Start an interactive or one-shot chat with a model registered in the Spice runtime.

Requirements

  • Spice runtime must be running
  • At least one model defined in spicepod.yaml and the model is ready

Usage

Interative Chat: Invoke the command without arguments to open a REPL

spice chat [flags]

One-shot Chat: Pass a single message as the argument to send a one-shot chat request and print the response

spice chat [flags] [<message>]

Flags

  • --cloud Send requests to a Spice Cloud instance instead of the local instance. Default: false.
  • --http-endpoint <string> Runtime HTTP endpoint. Default: http://localhost:8090.
  • --model <string> Target model for the chat request. When omitted, the CLI uses the single ready model or prompts for a choice if several models are ready.
  • --temperature <float32> Model temperature used for chat request. Default: 1.
  • --user-agent <string> Custom User-Agent header sent with every request.

Examples

When exactly one model is ready, spice chat opens a REPL that uses that model automatically:

> spice chat
Using model: openai
chat> hello
Hello! How can I assist you today?

Time: 0.57s (first token 0.53s). Tokens: 18. Prompt: 8. Completion: 10 (325.04/s).

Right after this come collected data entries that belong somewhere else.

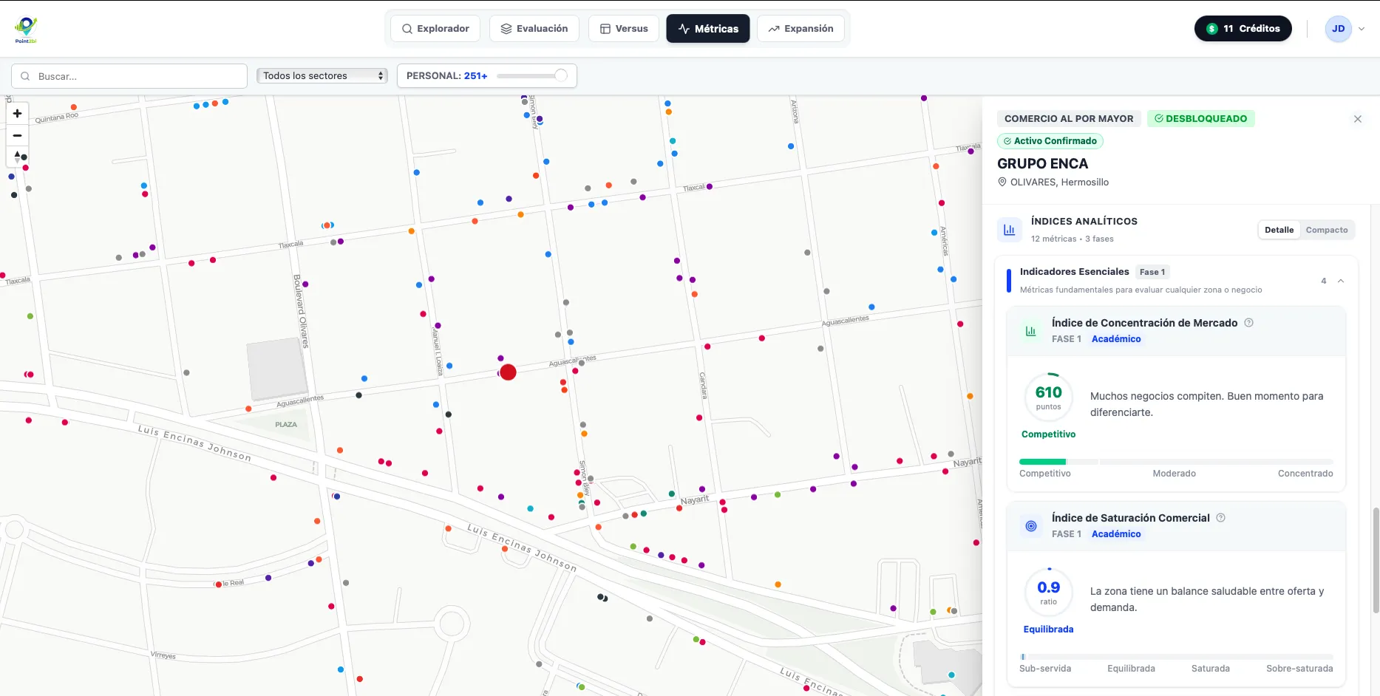Click the Índices Analíticos chart icon
This screenshot has width=1380, height=696.
click(x=1009, y=230)
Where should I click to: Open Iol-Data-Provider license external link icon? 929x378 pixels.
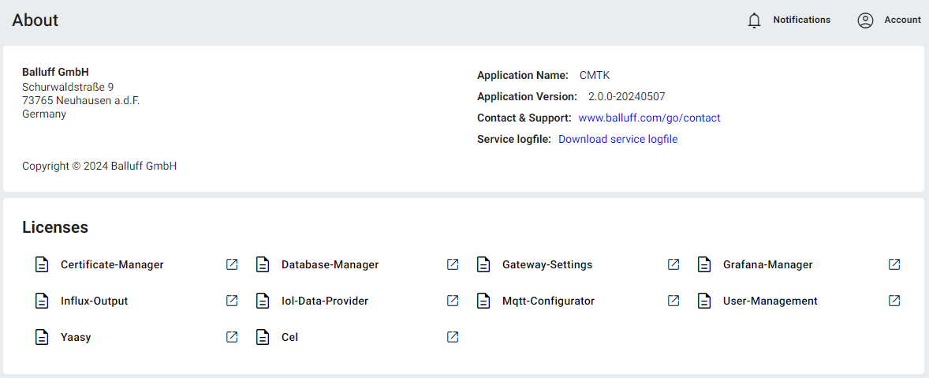click(x=453, y=301)
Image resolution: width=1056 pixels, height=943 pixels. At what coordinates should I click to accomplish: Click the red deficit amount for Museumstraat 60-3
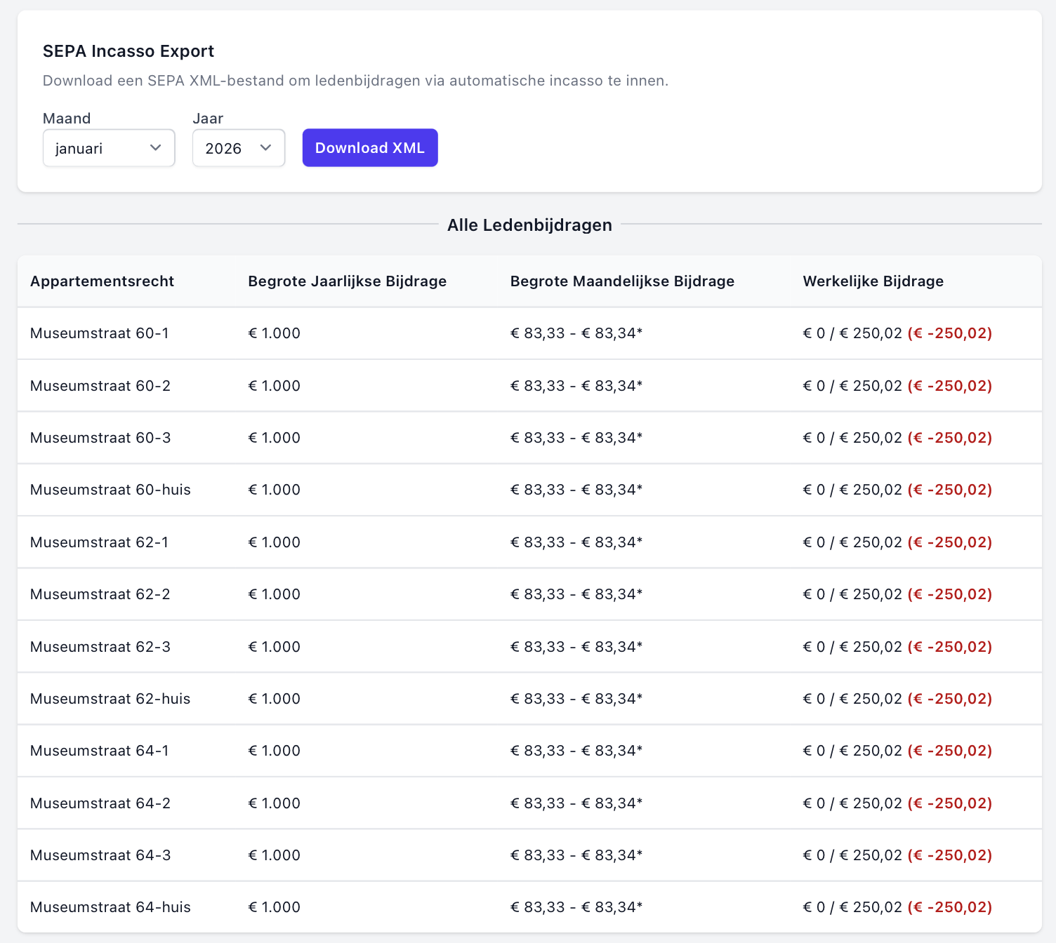pos(949,438)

When multiple models are ready, the command prompts for a selection before starting the REPL:

> spice chat
Use the arrow keys to navigate: ↓ ↑ → ←
? Select model:
▸ openai
llama
Using model: openai
chat> hello
Hello! How can I assist you today?

Time: 0.55s (first token 0.43s). Tokens: 18. Prompt: 8. Completion: 10 (80.09/s).

Passing --model skips the prompt and directs the request to the specified model. The flag works both in REPL mode and in one‑shot mode:

# REPL
spice chat --model openai
chat> hello
Hello! How can I assist you today?

Time: 0.61s (first token 0.58s). Tokens: 18. Prompt: 8. Completion: 10 (285.90/s).

Single prompt:

# One‑shot
spice chat --model openai "hello"
Hello! How can I assist you today?

Time: 1.10s (first token 0.80s). Tokens: 18. Prompt: 8. Completion: 10 (33.74/s).